Ngāti Rēhia's Kipa Munro says Te Ahurea will help instil pride in his people. Photo / Peter de Graaf
A tired tourist attraction in Kerikeri is being reborn as a living cultural and educational centre by local hapū Ngāti Rēhia.
For more than 50 years Rewa's Village, a replica 18th century Māori fishing village, has crowned a ridge directly across the river from the Stone Store.
In recent years, however, it had looked increasingly rundown as the volunteers who established it as a fundraising project to save Kerikeri Basin from development struggled to maintain and update it.
It is now in the hands of Ngāti Rēhia who are redeveloping the site thanks to a $1.25m Provincial Growth Fund grant announced in June this year.
The attraction's new direction and new name, Te Ahurea, was launched by the hapū on Wednesday evening.
Kipa Munro, of Te Rūnanga o Ngāti Rēhia, said rather than a series of static displays Te Ahurea would be a living cultural knowledge centre.
''We'll have holiday programmes, carving workshops, raranga [weaving] workshops, wānanga for our own kids ... We'll really be bringing it back to life.''
One of the big drawcards is likely to be the waka being built by James Eruera, who learned from the late Sir Hekenukumai Busby.
The 11.5m waka was being carved from a kauri that fell in Ōmahuta Forest seven years ago.
Rather than being transported out of the bush on the back of a truck, the three parts of the hull had been adzed in the forest.
Munro said it was the first time that had happened since the great waka Ngātokimatawhaorua was carved more than 80 years ago.
Construction of a whare waka to house the canoe has started beside the river opposite the Stone Store.
Once Te Ahurea was fully up and running Munro envisaged waka tours up and down the river so visitors could arrive in Kerikeri the same way people did centuries earlier.
A mangrove walkway was also planned along with a pourewa (sentry tower) by the river, matching the tower at Kororipo Pā on the other side of the river, and expert Renata Tane was working on carvings to adorn the new whare.

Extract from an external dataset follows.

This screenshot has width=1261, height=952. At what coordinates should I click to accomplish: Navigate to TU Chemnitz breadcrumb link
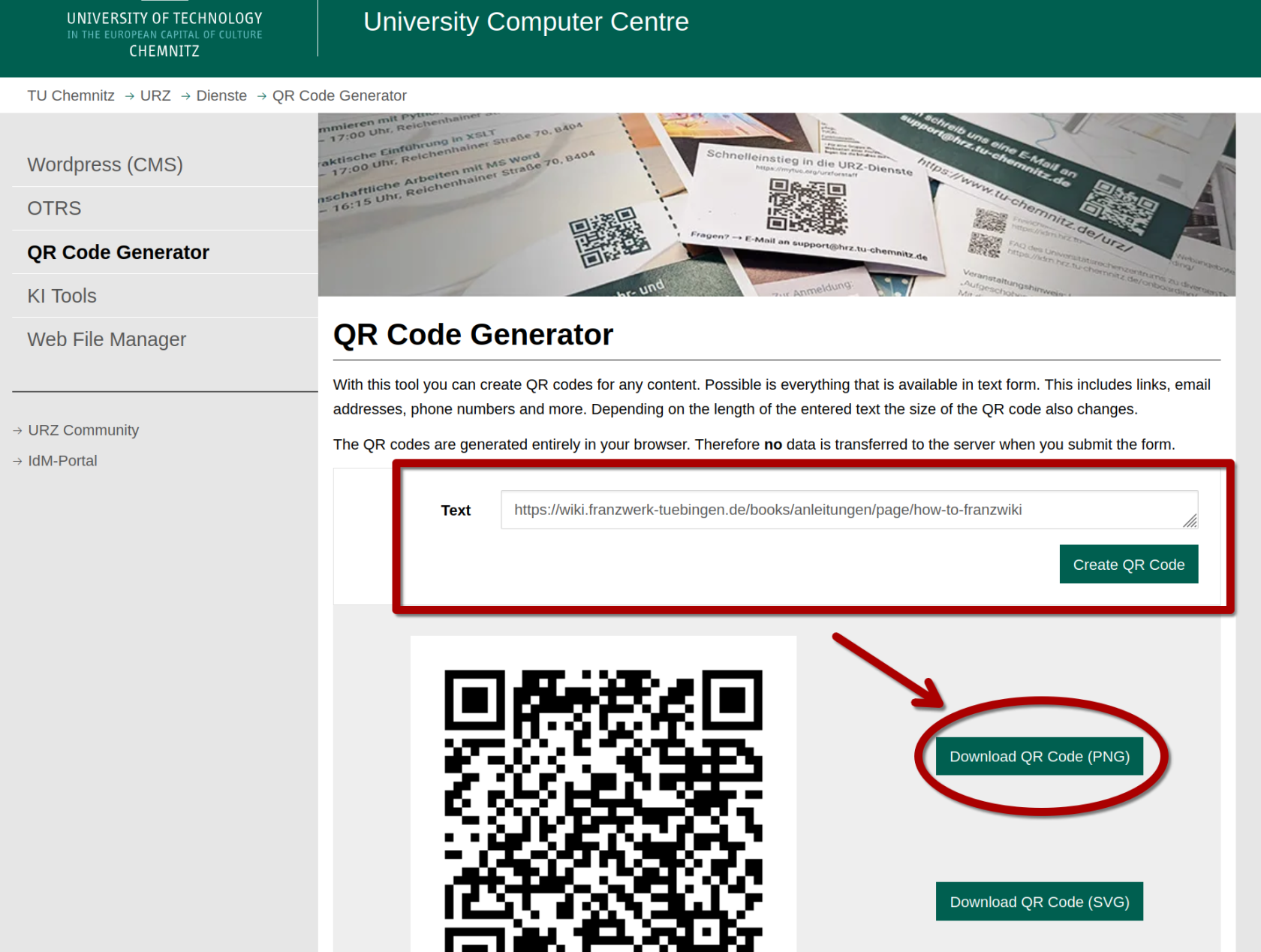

''This is a place where people will develop their skills, including skills like administration and business management. We have a fantastic group of young people who've come home and want to do things for their people. When this is finished this will be ours and we can make it whatever we want to.''
Munro said the reinvention of the site called for the new name, which translates literally as "culture".
The name Rewa's Village could be left for the original site along the ridge across the water.
The hapū would replant the Discoverers' Garden, which had been created for the millennium but was also showing its age. A nursery and rongoā (traditional medicine) garden were also planned.
Munro said Te Ahurea would do more than showcase Māori culture.
''If nothing else it will instil a bit of pride in ourselves. This is who we are. One of the hardest things is to say, 'jeez I'm good, look what I can do'.''
Rewa's Village was built by the Society for the Protection of the Kerikeri Stone Store Area (Spokksa) to fund their legal battle to stop the land around the Stone Store and Kororipo Pā being turned into a subdivision. Bulldozing started but the group was ultimately successful, forcing the government to buy the land and turn it into a reserve.
• www.teahurea.co.nz, went live last week. The rebuilding is due to be complete by January 31 with an official opening on February 3.